## How to complete this task
Using the data beneath this instruction, retype only the lines from the one that contains "the Criteria tab" down to the one that contains "Screen dimensions: 1180x841", both included, exactly as they appear.

## Record set
********

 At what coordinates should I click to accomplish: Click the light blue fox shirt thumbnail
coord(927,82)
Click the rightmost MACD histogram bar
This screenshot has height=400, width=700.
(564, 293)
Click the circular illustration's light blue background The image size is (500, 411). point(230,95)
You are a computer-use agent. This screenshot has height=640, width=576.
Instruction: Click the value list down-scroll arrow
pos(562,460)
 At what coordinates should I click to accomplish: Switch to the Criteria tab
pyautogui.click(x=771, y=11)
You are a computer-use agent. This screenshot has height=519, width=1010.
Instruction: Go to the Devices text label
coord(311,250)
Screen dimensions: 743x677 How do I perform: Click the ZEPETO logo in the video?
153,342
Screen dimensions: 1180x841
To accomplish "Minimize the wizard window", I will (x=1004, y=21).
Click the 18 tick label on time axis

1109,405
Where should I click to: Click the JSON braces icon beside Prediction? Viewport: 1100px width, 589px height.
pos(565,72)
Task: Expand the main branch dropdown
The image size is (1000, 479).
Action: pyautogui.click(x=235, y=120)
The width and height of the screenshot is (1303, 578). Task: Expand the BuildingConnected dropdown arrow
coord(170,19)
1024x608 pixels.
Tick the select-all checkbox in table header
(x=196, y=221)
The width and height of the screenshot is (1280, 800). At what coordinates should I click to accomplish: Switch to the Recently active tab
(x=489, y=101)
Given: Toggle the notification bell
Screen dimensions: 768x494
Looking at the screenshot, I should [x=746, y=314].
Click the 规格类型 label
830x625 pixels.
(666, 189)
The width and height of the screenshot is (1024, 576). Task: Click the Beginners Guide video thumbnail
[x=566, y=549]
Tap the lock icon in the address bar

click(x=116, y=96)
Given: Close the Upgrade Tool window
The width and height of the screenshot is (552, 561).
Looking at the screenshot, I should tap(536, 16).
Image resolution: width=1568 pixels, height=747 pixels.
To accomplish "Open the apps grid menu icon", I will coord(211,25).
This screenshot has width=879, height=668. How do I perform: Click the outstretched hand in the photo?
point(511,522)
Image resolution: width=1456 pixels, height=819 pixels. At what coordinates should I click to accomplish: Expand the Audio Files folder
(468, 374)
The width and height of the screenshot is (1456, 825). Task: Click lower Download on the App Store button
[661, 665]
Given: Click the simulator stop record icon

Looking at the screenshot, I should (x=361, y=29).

********

## Answer to this task
 At what coordinates should I click to accomplish: Switch to the Criteria tab
pyautogui.click(x=771, y=11)
You are a computer-use agent. This screenshot has height=519, width=1010.
Instruction: Go to the Devices text label
coord(311,250)
Screen dimensions: 743x677 How do I perform: Click the ZEPETO logo in the video?
153,342
Screen dimensions: 1180x841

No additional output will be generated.